Wprowadzenie do NIS 2 i nowelizacji polskiego prawa w ochronie zdrowia

Webinar prowadzony przez Cypriana Gutkowskiego z Trecom, który omawia:

• Zakres dyrektywy NIS 2 i jej wdrożenie w Polsce
• Wpływ na podmioty ochrony zdrowia, w tym szpitale i producentów sprzętu medycznego
• Praktyczne kroki przygotowania do zgodności z nowymi przepisami

Dyrektywa NIS 2 harmonizuje wymagania cyberbezpieczeństwa w UE, obejmując szerszy zakres sektorów krytycznych i wprowadzając bardziej rygorystyczne obowiązki ochrony danych i systemów ICT.

Podmioty ochrony zdrowia objęte dyrektywą

• Operatorzy kluczowi: szpitale, przychodnie i inne podmioty świadczące usługi zdrowotne o znaczeniu strategicznym
• Operatorzy ważni: producenci wyrobów medycznych i dostawcy usług wspierających, klasyfikowani jako mniej krytyczni
• Kryteria włączenia do dyrektywy: działalność sektorowa oraz „Size Cap” – co najmniej 50 pracowników i obrót >10 mln € lub decyzja organu krajowego

Zarządy ponoszą pełną odpowiedzialność prawną i finansową za zgodność z cyberbezpieczeństwem, w tym potencjalne kary indywidualne w przypadku naruszeń.

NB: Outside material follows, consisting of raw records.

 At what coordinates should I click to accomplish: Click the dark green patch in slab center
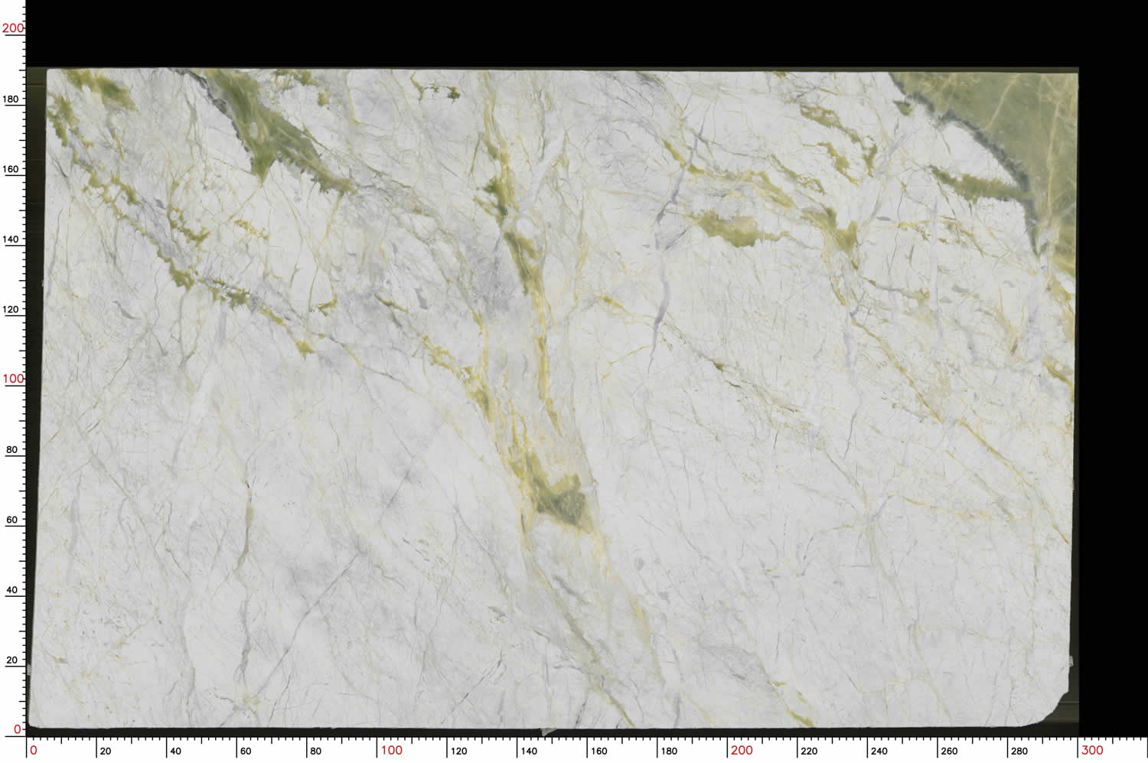pos(563,501)
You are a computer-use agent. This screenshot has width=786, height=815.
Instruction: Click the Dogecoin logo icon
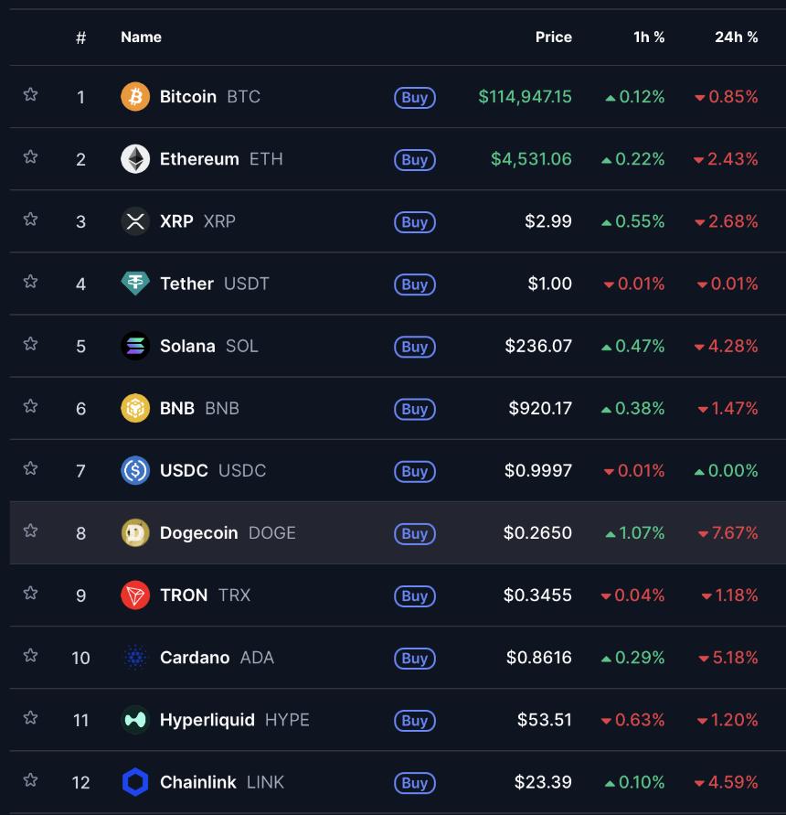[x=135, y=532]
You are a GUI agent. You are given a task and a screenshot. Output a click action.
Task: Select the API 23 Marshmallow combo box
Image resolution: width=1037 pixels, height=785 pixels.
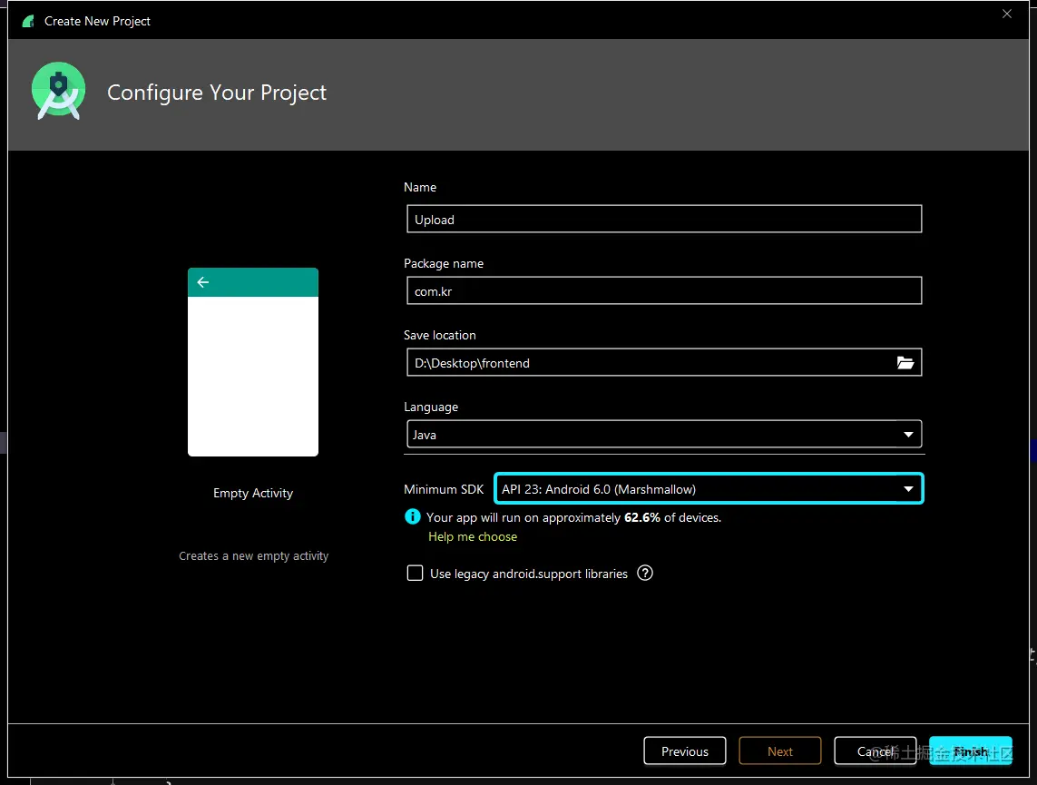click(x=709, y=489)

Główne obowiązki wynikające z NIS 2 i nowelizacji ustawy o KSC dla ochrony zdrowia

1. Samorejestracja i raportowanie
   • Podmioty same ustalają, czy spełniają kryteria operatora kluczowego/ważnego
   • Zgłoszenie do Ministerstwa Cyfryzacji w ciągu 3 miesięcy
   • Obowiązek wskazania zewnętrznych dostawców usług zarządzanych (MSSP, SOC)
2. System Zarządzania Bezpieczeństwem Informacji (SZBI)
   • Wdrożenie dokumentowanego systemu w ciągu 6 miesięcy od uznania za operatora
   • System obejmuje: ocenę i szacowanie ryzyka, polityki bezpieczeństwa, procedury audytowe i aktualizację dokumentacji
   • Audyt zewnętrzny co 3 lata, pierwszy audyt w ciągu 24 miesięcy
3. Zarządzanie incydentami i ciągłość działania
   • Wykrywanie, analiza, raportowanie do CSIRT sektorowego i organów państwowych
   • Obowiązek edukacji użytkowników systemów zdrowotnych, np. pacjentów korzystających z aplikacji medycznych
4. Ocena ryzyka i środki proporcjonalne
   • Systematyczna analiza ryzyka dla infrastruktury krytycznej
   • Planowanie środków ochronnych proporcjonalnych do zidentyfikowanych zagrożeń
   • Wykorzystanie modeli MITRE ATT&CK i standardów ISO 27001
5. Zarządzanie łańcuchem dostaw
   • Monitorowanie i raportowanie bezpieczeństwa dostawców i zewnętrznych usług cybersecurity
   • Transparentność outsourcingu SOC i innych krytycznych usług
6. Wycofywanie wysokiego ryzyka produktów ICT
   • Dotyczy urządzeń i systemów mogących zagrażać bezpieczeństwu pacjentów lub państwa
   • Proces nakazu wycofania prowadzony przez organy państwowe
7. Kary i odpowiedzialność indywidualna
   • Maksymalna kara w przypadku poważnego zagrożenia: 100 mln zł
   • Odpowiedzialność kierownictwa jednostki lub członków organów kolegialnych

Praktyczne wskazówki dla organizacji z segmentu ochrony zdrowia

• Rozpocznij wczesne działania: analiza luki dla oceny obecnego poziomu bezpieczeństwa
• Opracuj plan działań: roadmapa zgodności z NIS 2 i ustawą o KSC
• Zgodność z ISO 27001: dostosowanie SZBI do wymogów sektora medycznego
• Outsourcing SOC i CISO-as-a-Service: efektywne rozwiązania przy braku specjalistów w organizacji
• Szacowanie ryzyka i planowanie środków ochronnych: identyfikacja zagrożeń dla systemów zdrowotnych i minimalizacja ryzyka

Podsumowanie

Webinar Trecom dostarcza praktycznych wskazówek dla podmiotów ochrony zdrowia, jak spełnić wymagania NIS 2 i UoKSC. Kluczowe są wczesne przygotowanie, wdrożenie Systemu Zarządzania Bezpieczeństwem Informacji, monitorowanie incydentów, transparentność outsourcingu i odpowiedzialność zarządu.